In his critique of Coates’ newfound Palestine cause, Unherd’s Ralph Leonard touches on an additional aspect of the Black4Palestine travesty.

“The irony is that before the ’70s, Black American writers, activists and intellectuals such as W.E.B. Du Bois, Bayard Rustin and Paul Robeson would have said the same thing [that Coates says about Palestine], but [said it] about the Zionist cause. Many Black nationalists, from Edward Wilmot Blyden to Marcus Garvey, made analogies between the Zionist project to ‘return’ the Jews to Zion and their own ‘back-to-Africa’ schemes.”

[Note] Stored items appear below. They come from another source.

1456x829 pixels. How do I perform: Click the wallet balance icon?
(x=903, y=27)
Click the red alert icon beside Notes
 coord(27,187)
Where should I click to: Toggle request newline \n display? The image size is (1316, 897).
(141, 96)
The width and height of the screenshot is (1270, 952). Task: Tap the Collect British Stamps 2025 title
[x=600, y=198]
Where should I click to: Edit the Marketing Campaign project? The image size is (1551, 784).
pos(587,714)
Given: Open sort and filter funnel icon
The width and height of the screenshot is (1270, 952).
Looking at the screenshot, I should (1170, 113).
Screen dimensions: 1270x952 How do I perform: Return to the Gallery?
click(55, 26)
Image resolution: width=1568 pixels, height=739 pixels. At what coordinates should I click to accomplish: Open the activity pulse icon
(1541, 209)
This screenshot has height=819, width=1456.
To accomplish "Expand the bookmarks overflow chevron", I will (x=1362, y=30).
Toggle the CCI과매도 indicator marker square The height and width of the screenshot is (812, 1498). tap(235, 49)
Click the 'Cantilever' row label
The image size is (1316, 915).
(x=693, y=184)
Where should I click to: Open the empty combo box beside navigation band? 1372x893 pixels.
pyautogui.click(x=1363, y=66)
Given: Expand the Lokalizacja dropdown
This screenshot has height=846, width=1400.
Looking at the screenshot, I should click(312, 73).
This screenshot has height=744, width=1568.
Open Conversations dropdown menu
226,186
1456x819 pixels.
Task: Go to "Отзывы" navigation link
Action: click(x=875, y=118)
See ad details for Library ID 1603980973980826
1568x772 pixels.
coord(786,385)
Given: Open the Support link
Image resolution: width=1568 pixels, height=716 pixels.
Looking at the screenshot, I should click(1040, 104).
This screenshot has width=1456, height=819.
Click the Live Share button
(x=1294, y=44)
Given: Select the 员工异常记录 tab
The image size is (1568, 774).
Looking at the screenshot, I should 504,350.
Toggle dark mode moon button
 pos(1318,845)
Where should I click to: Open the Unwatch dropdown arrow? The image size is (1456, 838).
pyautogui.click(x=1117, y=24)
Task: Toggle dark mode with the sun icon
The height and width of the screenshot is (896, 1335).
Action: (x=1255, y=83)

Africa-Israel Weekly published an academic article by professor Ansel Brown of North Carolina Central University (an HBCU) entitled “Zionism and Pan-Africanism: A Common Journey to Recapture Ethnic Self-Realization.” The Institute for Black Solidarity with Israel also produced a video based on Brown’s work. As the saying goes, there are so many receipts that refute the Black4Palestine hypocrisy, that one must be diligent to ignore them.

Dumisani Washington is the founder and CEO of the Institute for Black Solidarity with Israel.